September 3rd, 2011 at 2:19 PM
Thanks for writing a great post about an oh-so-common cancer experience. Strength can be deceptive, we all know that. I’m just playing the hand I’ve been dealt. If people want to call me strong, that’s fine by me. I could be called worse things!
October 16th, 2011 at 1:21 PM
J- I was so glad to read your post! I had Thyroid cancer 12 yrs ago. It’s never really “over”. I get the skinny comments, after scans your fine comments. It’s still a struggle everyday to feel okay. I love this website and how it brings all these things to light. I have also stopped “doing” everything for everybody. It’s funny how people disappear when you can’t help them anymore. I take it one day at a time. I was 21 when I was diagnosed and had an 8 month old baby. We may look fine but we continue to have our ups and downs.
December 5th, 2012 at 3:31 PM
I try to adopt a positive, humor-filled attitude because that’s who I am as a person. I don’t want cancer to change my personality. My real issue with people calling me strong (when I’m just being myself) is that if I did bury my head in my pillow all day, crying nonstop, I would *dare* someone to tell me that I’m being weak. We are all strong and it’s not because of our non-choice in having cancer. It’s because, like any hardship, we have the courage to do the best we can. But the best we can changes by the day/hour/minute/second. We are strong and we should embrace that-I just think other people who call me strong don’t understand why their statement is correct.
December 10th, 2012 at 1:16 PM
Thank you for this thoughtful and thought-provoking post.
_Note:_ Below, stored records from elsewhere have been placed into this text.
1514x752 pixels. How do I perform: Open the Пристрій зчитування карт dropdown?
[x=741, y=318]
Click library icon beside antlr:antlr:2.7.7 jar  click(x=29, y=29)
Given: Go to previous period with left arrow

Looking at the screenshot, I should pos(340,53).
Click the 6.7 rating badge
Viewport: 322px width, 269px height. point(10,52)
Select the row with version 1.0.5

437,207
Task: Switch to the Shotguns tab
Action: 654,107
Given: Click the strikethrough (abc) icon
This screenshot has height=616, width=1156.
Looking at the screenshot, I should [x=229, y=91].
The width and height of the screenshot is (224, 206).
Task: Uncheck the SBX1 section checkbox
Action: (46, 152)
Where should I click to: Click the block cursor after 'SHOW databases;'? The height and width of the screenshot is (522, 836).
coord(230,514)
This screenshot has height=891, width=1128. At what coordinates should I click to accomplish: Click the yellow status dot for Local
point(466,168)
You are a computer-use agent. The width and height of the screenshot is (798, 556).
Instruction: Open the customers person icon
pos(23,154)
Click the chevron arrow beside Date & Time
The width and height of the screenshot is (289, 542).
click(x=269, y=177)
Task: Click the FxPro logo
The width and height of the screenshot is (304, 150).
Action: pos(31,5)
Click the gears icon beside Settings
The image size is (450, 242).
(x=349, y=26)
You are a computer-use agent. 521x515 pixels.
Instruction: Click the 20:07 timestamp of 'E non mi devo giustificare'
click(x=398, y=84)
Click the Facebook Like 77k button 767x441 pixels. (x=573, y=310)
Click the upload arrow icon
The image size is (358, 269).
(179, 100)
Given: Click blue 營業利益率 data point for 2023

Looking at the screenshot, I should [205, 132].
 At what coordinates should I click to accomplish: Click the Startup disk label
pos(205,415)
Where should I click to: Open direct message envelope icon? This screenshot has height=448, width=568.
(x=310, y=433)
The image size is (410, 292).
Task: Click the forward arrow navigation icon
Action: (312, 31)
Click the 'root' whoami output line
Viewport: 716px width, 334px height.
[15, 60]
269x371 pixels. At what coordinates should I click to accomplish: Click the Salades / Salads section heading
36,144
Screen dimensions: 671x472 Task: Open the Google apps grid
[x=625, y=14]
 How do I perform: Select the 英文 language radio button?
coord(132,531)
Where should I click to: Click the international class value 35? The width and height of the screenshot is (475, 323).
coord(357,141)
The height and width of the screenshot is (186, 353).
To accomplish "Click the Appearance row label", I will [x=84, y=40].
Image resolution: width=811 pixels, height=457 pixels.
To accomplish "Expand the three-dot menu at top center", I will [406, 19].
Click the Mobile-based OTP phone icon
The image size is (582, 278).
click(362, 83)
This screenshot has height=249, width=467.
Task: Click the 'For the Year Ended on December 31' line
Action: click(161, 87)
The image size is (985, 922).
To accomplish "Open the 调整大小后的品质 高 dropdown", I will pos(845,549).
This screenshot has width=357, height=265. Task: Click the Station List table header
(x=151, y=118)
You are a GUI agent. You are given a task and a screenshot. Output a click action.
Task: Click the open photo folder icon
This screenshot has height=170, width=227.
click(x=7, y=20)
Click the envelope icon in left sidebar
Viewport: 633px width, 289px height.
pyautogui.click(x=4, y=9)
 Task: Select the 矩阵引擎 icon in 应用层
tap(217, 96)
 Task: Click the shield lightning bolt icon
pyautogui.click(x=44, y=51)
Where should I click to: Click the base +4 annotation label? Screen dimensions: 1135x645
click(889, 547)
Thank you also to all those that commented through the past 3 years +. The fact that a series of comments is still receiving new comments after such a long period shows better than anything how much of an issue this is.
I received news of relapse and metastasis only 10 days ago, and I’m still trying to get to grips with that. Having been declared “cured” (with the normal caveats of course) half a year ago after 3 years of regular check-ups, these news were of course surprising. Strong? Not really, I think of it as being realistic and considering the alternatives: curling up in a ball or wishing it to go away don’t seem like options to me.
As for having someone to confess to and being weak with, I am happy to have a supporting wife, but of course I worry about bringing too much sorrow and stress to my significant other. I am still able to sleep in the wee hours of the night, but maybe I’m still in denial?
My blogspot has a “translate” button. ;-)
December 10th, 2012 at 2:27 PM
Marlang,
I am so sorry to read about your recurrence and metastasis. You sound like you have an incredible amount of self-awareness. That is the golden ticket. With self-awareness you can dip into denial, burden your loved ones, and take what time you need to come to terms with your most recent smack in the face. And since you are not wishing it would all go away, I’ll do it for you! Hang in there.
Kairol
November 18th, 2013 at 8:49 PM
My response to “you look so good” is “if only that could be my cure.” or to someone I know better - “it’s my f you to cancer”, which is how I really feel. The best thing a friend ever said to me when I had a reccurence: “I don’t know what to say. What do you need?” I know people feel they have to say something - I’m sure I was one of those people before my cancer nightmare - but I’m so careful now with the words I choose when responding to people with cancer.